Monday, January 12, 2009

Metamorphosis


Between grief and nothing, I will take grief.
—Faulkner, The Wild Palms

I remember in profoundly painful detail the reactions of others during the few months after Chey's death.

.............

"Are you still feeling so sad?"

"Why don't you try having another baby?"

"You need to trust in God's will."

"She wouldn't want you to be so sad."

"All things happen for a reason."

"At least it wasn't one of your older children."

"You should be over it by now."

..............

"Oh, really?" I thought to myself with outraged skepticism. "How could I possibly be over it? Over what precisely? The death of a child? And who set the time limits on my grief? And who says what losses are harder than others? In what book does it outline the commensurate nature of grief's reactions? And, oh, have you spoken to God lately about His will? How can I ever be over it?"

Those words, as if spoken into a deep, dark cave, reverberated through my mind, filling me with self-doubt, despair, and questioning.  Then, I had an epiphanic moment, and I wrote these words in my journal:

"Sometimes just being is the only way that I can be at all."

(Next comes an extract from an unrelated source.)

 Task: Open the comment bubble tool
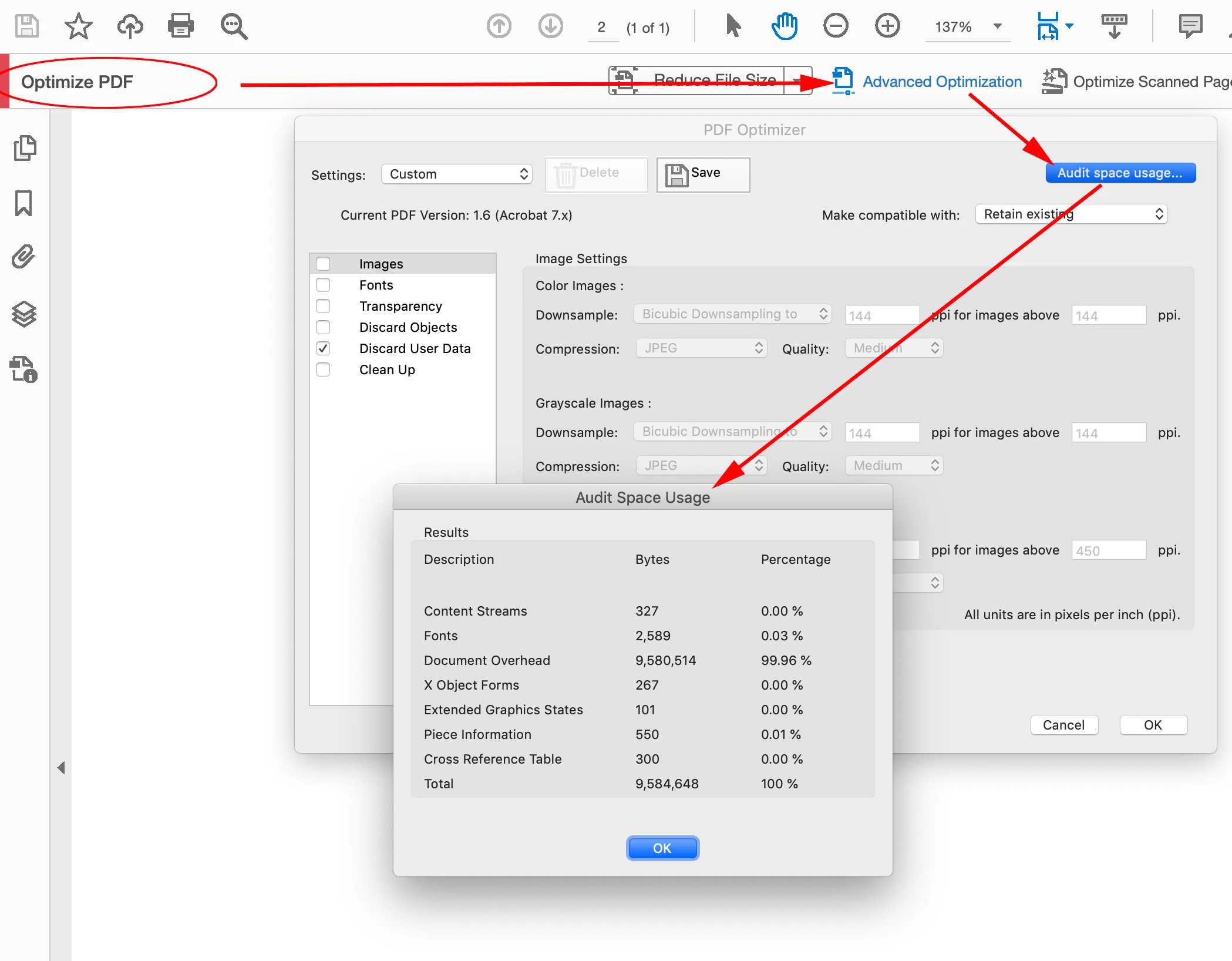(x=1190, y=26)
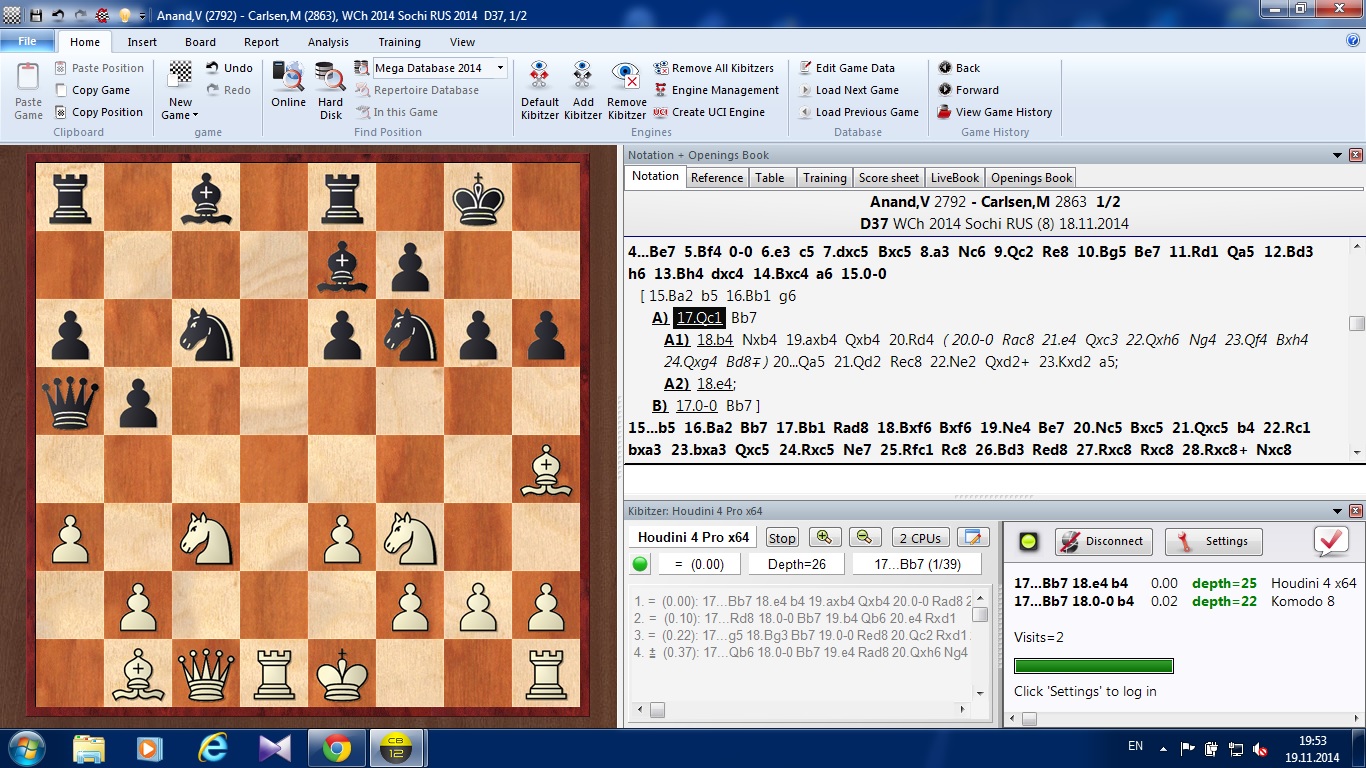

Sometimes, in other words, being in grief or being in despair, or being sad, or being desperate, or being encased in a womb of pain was the only way I could continue to exist. If that moment of being were somehow removed or rejected or repressed or relinquished, then I would most certainly have ceased to exist. 

I would have become my own emptiness. Nothing. Utter nothingness.

This prospect was the only thing more frightening to me than my grief.

So, instead, just being became my savior.  And now, almost 15 years later, I'm just becoming.


Friday, January 9, 2009

Weeping for Victoria


I manage about 200 to 250 emails a day, many of which are from grieving families around the world. The resonance of their stories coalesces during many times of my life, their valencies a buoy during my own times of existential crisis. 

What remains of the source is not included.